While the project will require some time, it is not that difficult. The project will interest you more if you can come up with some well thought out hypotheses. The examples provided are not complex and, therefore, not particularly theoretically exciting. You will discover that theory and method go together. If you start with a simple hypothesis, you will get a simple and obvious answer (most of the time). Personally – I always like picking variables like religiosity, politics or age and seeing how they impact beliefs about the society we live in.
For Example, Hyp 1 Reliousity (as measured by the frequency of attendance at church) will be positively correlated with more conservative political viewpoints as measured by (anti-abortion beliefs, concealed gun permits, belief in the after life, etc.) Another version would be – The higher the attendance at church on a monthly basis – the more likely subjects will identify with conservative politics. (GSS Question: I align myself with very conservative, moderately conservative, moderatately liberal or very liberals politics). Just look up the variables in your GSS data base.
SUMMARY
Your exercise should follow these STEPS. It should consist of:
1. A brief paragraph or two about the GSS. What is it, what does it do, why is it important for social research, how will you use it?
2. Your theory, three hypotheses with accompanying rationales.
3. Your variables, descriptions with a table.
4. Your original or first-order findings with a chart or table.
5. Your control variable and results (charts or tables).
6. Conclusions about what you find and how your control variable affected the results.
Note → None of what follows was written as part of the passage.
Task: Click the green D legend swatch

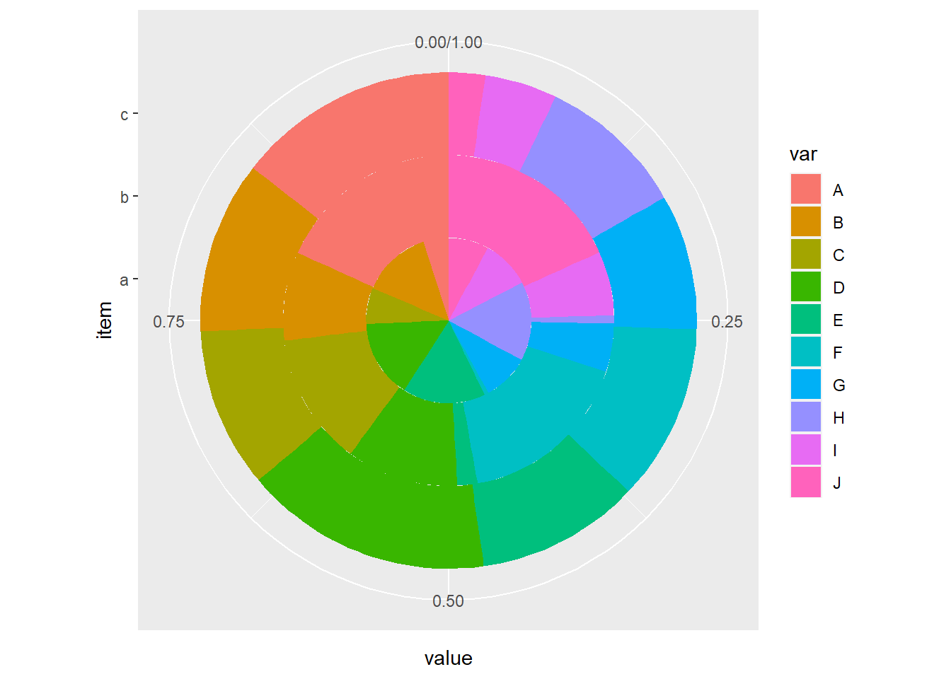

Make sure and run a true statistical test on your variables… Gamma’s, TOS, MOA, Pearson’s r… ANOVA’s … something to let me know you see WHY we make you take stats. You have to know how to interpret those stats and that is easy. For TOS or Tests of Significance – you simply state whether there is or is not a statistically significant relationship between the IV and DV and at what level (.05 or .01 etc). If you have some issue with employing Pearson’s r… Use the following correlations as guidelines. Anything less than .20 would suggest a minimal or NO correlation between those variables selected. .20- .40 shows there is weak to mild correlation with the selected variables. .41- .65 – A strong correlation between those selected variables. .65- .90… you have a very strong correlation and are getting close to TRUTH! These regression stats like Pearsons r are much more powerful that TOS or MOA because they actually measure how STRONG or WEAK the relationship actually is. Also, remember that correlations may be negative or positive so if there is a -.45 for example – that means there is an INVERSE relationship between the IV and DV.